* [WHAT YOU HAVE TO DO]: For every line in the records below that contains the word "resolution", add one to a count, and report only that count.

* [DATASET CONTENT]:
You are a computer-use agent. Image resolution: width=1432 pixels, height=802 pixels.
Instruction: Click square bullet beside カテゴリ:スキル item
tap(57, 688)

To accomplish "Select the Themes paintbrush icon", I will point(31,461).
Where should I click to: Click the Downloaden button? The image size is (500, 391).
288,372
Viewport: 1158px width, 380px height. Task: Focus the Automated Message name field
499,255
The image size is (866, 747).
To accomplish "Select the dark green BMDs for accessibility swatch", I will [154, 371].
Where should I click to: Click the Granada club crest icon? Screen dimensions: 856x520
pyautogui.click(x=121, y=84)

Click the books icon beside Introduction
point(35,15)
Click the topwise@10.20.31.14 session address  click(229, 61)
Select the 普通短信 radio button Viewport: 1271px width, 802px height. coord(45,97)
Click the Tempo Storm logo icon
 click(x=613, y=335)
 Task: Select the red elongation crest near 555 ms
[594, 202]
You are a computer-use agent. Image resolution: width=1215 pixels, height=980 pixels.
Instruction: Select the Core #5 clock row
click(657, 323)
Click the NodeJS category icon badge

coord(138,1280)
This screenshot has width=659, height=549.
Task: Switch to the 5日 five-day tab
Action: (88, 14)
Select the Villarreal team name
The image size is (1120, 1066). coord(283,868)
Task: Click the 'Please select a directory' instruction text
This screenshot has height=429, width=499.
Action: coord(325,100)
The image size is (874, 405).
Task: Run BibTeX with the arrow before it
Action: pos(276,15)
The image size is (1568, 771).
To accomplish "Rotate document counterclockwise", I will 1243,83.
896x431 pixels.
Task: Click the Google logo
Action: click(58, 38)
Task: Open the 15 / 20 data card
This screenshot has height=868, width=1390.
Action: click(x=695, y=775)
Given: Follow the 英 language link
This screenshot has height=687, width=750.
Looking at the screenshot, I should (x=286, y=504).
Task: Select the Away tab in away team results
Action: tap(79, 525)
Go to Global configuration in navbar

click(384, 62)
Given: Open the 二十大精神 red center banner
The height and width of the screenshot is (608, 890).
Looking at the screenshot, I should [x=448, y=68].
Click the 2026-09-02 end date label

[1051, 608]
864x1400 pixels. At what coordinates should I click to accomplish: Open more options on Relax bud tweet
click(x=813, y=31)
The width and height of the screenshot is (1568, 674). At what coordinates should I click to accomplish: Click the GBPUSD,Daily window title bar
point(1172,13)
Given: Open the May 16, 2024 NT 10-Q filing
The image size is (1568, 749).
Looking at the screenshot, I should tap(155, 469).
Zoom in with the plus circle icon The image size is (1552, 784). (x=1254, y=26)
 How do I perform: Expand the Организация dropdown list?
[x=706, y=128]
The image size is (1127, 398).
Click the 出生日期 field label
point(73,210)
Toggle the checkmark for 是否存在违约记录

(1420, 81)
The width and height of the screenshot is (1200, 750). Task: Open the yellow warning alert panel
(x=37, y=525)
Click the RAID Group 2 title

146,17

* [ANSWER SPACE]: 2